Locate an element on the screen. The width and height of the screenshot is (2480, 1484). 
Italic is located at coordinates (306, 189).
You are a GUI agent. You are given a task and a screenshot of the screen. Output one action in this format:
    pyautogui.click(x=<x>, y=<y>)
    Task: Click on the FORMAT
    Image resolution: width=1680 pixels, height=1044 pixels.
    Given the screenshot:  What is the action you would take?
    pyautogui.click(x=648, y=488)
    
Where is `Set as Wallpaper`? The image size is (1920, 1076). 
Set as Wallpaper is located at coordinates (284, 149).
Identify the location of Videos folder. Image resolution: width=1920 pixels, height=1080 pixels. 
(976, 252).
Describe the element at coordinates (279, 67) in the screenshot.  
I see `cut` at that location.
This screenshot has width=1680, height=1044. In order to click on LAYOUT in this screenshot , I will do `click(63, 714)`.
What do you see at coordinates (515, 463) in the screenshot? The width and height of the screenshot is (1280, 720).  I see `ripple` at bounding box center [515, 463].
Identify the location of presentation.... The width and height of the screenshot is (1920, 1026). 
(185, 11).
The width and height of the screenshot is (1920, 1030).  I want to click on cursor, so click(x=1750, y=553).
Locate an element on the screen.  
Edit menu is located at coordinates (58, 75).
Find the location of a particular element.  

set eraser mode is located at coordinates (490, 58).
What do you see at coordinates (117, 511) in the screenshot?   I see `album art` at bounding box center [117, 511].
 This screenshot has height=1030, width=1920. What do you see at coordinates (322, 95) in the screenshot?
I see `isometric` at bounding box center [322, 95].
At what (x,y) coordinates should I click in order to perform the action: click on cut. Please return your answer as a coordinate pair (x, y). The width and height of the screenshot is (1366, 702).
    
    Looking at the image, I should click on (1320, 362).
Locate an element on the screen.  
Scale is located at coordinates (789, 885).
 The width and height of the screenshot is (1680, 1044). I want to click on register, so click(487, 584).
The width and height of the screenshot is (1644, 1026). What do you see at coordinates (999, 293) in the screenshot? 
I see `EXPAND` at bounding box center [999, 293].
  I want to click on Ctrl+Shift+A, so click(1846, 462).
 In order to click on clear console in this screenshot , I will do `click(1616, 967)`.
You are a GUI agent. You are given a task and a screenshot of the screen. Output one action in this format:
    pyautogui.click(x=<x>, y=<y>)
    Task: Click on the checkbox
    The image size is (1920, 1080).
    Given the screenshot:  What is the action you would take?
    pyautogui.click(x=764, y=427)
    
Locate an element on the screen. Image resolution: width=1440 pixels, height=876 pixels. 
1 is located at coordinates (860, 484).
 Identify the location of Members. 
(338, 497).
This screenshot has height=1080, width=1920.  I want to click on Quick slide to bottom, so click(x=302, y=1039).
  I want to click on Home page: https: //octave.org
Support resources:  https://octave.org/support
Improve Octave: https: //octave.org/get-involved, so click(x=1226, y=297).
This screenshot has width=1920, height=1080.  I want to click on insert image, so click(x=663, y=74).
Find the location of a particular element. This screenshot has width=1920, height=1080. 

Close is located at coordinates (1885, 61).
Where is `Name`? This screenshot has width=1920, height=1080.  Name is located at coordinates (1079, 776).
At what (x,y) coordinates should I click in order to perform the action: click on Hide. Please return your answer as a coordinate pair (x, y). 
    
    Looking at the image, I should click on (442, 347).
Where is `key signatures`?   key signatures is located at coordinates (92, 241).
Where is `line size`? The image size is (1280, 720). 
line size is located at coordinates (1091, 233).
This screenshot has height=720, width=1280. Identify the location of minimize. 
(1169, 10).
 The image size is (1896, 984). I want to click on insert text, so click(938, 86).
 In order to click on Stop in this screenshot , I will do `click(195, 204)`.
※ ※ ※
REQUEST. Locate every line in the records above that contains the word "answer" and copy each of those lines.

SOLUTION FOR THIS PROBLEM.
At what (x,y) coordinates should I click in order to perform the action: click on cut. Please return your answer as a coordinate pair (x, y). The width and height of the screenshot is (1366, 702).
At what (x,y) coordinates should I click in order to perform the action: click on Hide. Please return your answer as a coordinate pair (x, y). 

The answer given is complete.